Today’s Florence file comes with an apology on my end. Chronologically speaking, I’ve missed a post on my day trip to Modena, but that will be coming later this week, along with my Pisa and Lucca canyon posts. But I really couldn’t pass up writing about this trip first.
This past Sunday, a group of friends and I woke up at an ungodly hour to venture to the legendary Instagram goldmine of a beach destination that is Cinque Terre. We arrived bright and early at 6:15 am to our bus stop, where we met our Smart Trip tour group who, unbeknownst to us, was full of our friends! As students in Florence, we book so many weekend trips that we often don’t coordinate schedules with some of our other friends, and due to the beautiful weather and popularity of Cinque Terre, we gladly joined up to explore together for the day.
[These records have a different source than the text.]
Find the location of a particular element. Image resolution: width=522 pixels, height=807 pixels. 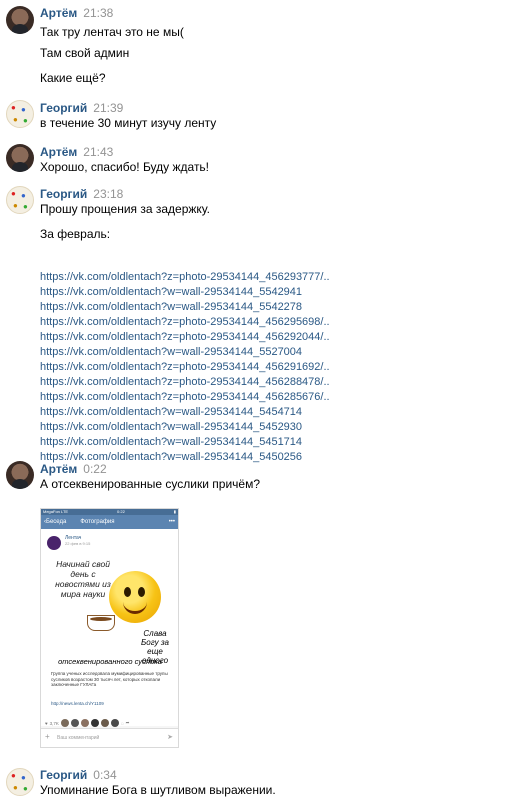

nav-title: Фотография is located at coordinates (98, 522).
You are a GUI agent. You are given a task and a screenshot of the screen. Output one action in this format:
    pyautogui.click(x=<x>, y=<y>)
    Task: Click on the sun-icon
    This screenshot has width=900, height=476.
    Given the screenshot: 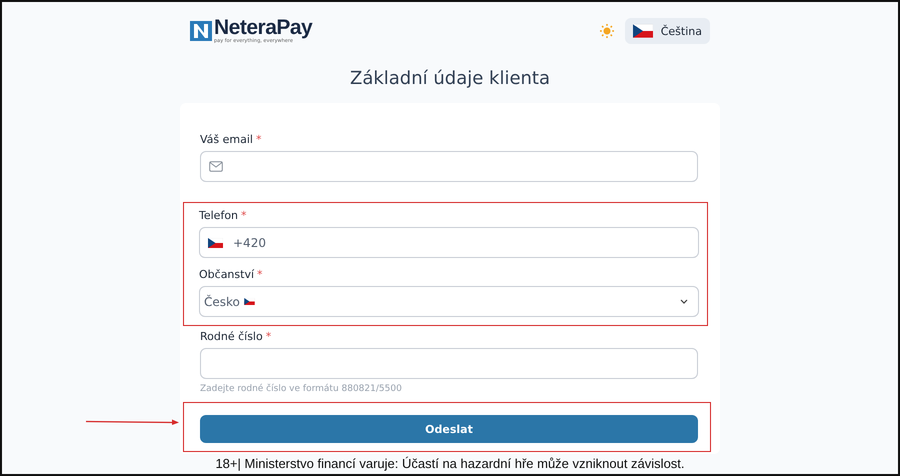 What is the action you would take?
    pyautogui.click(x=606, y=31)
    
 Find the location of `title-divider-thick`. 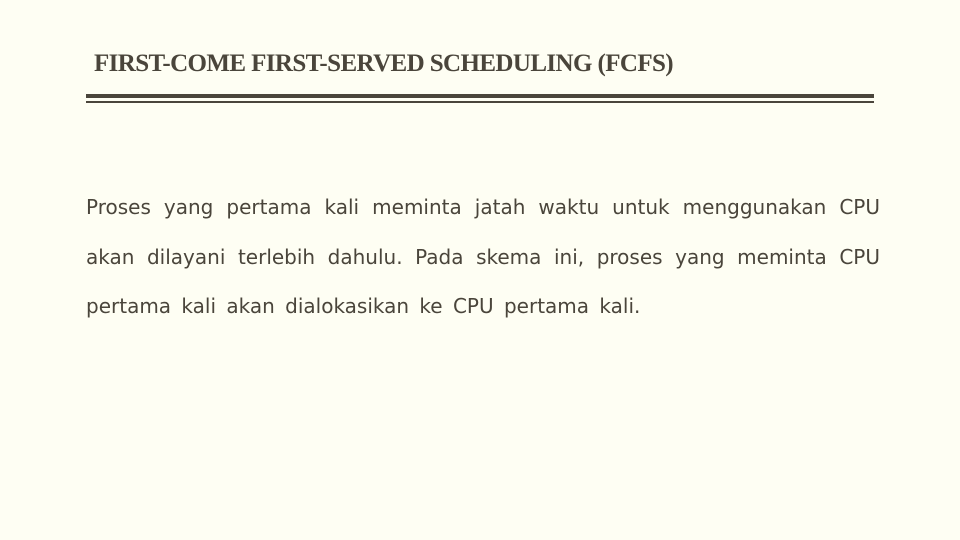

title-divider-thick is located at coordinates (480, 96).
Cinque Terre is a particularly rugged portion of the Italian Riviera coastline consisting of five remote sister villages, connected mainly by train. These colorful little villages are notorious for their stunning beaches, colorful little hillside houses, and their reputation as the birthplace of pesto.
Our bus arrived about two hours after leaving Florence in the only village with a parking lot, Manarola. Although it is tiny, Manarola really set the tone for what was to come; technicolor buildings stacked along cobblestone paths, boats strewn about on the sidewalk as if they were parked bikes, and the unmistakable smell of fresh seafood. We continued down the path to the waterfront, only to find several rock formations in the shallows with ledges carved out for sunbathing locals. A little launch assisted many tiny boats in making their way into the calm Mediterranean, as many younger boys headed out for the day to work and play on the sea. Since Manarola is so tiny, we continued on to the next village shortly after our arrival.
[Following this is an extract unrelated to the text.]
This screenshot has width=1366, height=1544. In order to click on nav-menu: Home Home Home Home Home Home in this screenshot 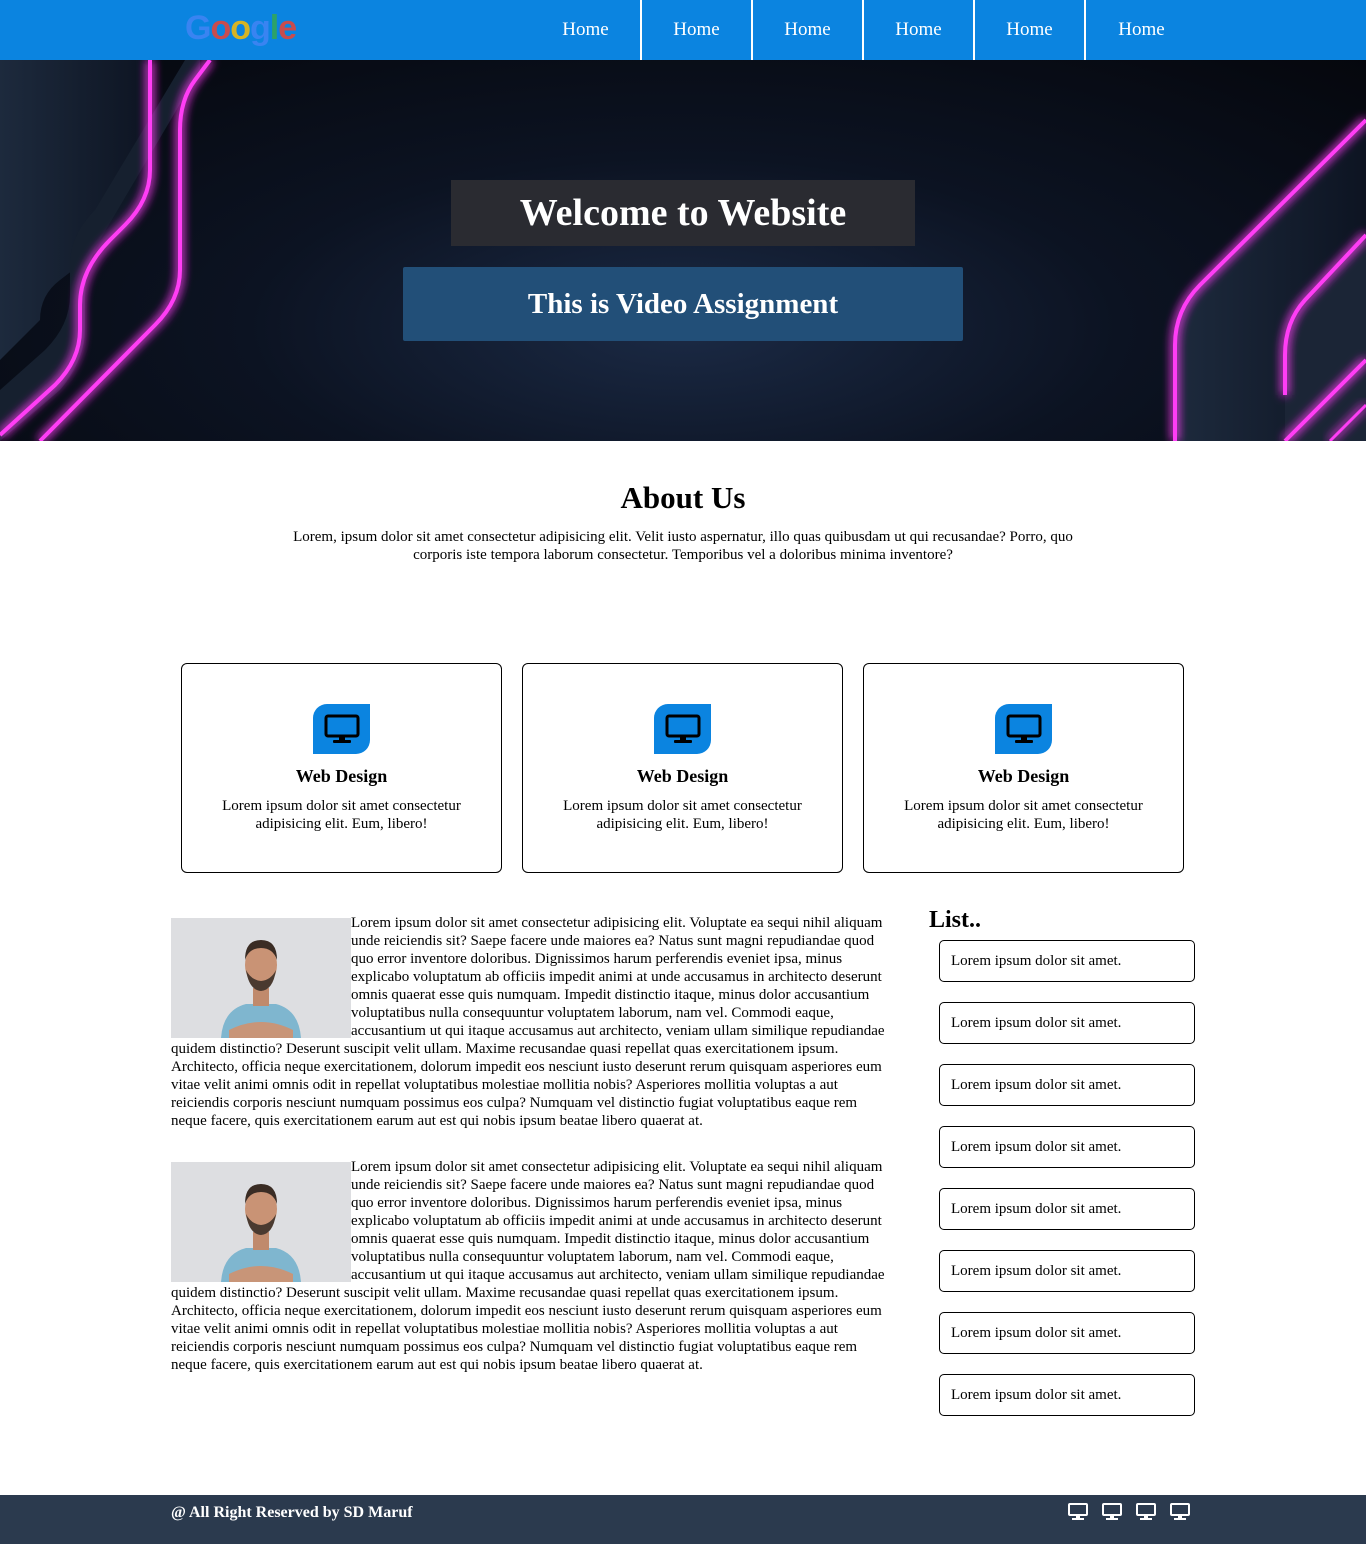, I will do `click(864, 30)`.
A 5-minute train ride took us to the slightly bigger village of Riomaggiore, where our tour guide was eager to show us his favorite place to eat; a Mamma Mia! themed seafood restaurant that apparently was home to the best pesto pizza and fried calamari around. I wasn’t hungry enough to buy anything, but I did have a bite of Kelly’s pesto pizza and gladly relieved Oliver of a giant calamari he was too squeamish to eat, and I can attest that it was definitely worth the hype. Once again, the rocky shoreline proved to be ideal for jumping off rocks into the crystal clear water, and after some swimming and basking in the sun, we headed off to our final destination, Monterosso al Mare.
Monterosso is the largest village in Cinque Terre and attracts the most tourists due to its stunning beach, which is where we spent the bulk of our day. Our tour guide insisted we follow him to a great spot, and since he wasn’t wrong about the pesto pizza place, we were inclined to follow him. After about a thirty second walk from the train station, we arrived at a bar that looked like it would fit in better in Hawaii, not Italy, but still, we continued. The bar, Colpi di Timone, was famous for its drunk buckets- huge frozen mixed drinks that came in big plastic buckets, perfect for when you want a cold drink on the beach that will last you all day so you don’t have to keep going back. The crowd favorite drink was the Miami Vice, a bucket that was half strawberry daiquiri, half piña colada, but I opted for the margarona, a frozen lemon-lime margarita topped off with an ice cold Corona.
We hauled our giant buckets down to the crowded beach and squeezed our towels together into a tiny piece of unclaimed beach, dropping our belongings and making a beeline for the water. While the beach is rocky and a bit painful to walk on, the water makes it well worth it. The water was so unbelievably warm and clear that it was impossible to get us to leave. The extra salinity of the Mediterranean came in handy by allowing us to simply float all afternoon long, laughing, talking, and taking in the stunning mountains and colorful buildings around us. A few people in our group wanted to stay on the shore and tan, which was definitely a relief because the New Yorker in me was not about to just let my bag sit out unguarded on a busy beach!
After about three hours of enjoying the beach, it was time for us to head back home, but first, we changed out of our suits and grabbed some food for our drive home. I opted for the focaccia with goat cheese, arugula, and tomato, which was so pretty but was devoured before I could even think to get a picture. Unfortunately, while trying to juggle all of my sandy belongings while paying for my food, I dropped my phone, shattering the bottom part of the screen. My little black case from the Apple store has protected me countless times in the past, but was just no match for the Tuscan cobblestone. Regardless, it was an awesome day and definitely one of my new favorite places. Now I’m doing whatever it takes to get back onto a beach, including telling my dad to look into sailboat charter places on the Italian Riviera.
As I mentioned in the beginning, I’ve totally been slacking on getting these up on time, so expect a ton of posts this week as I get ready to head to Oktoberfest this Friday, and then Paris and Ireland the following week.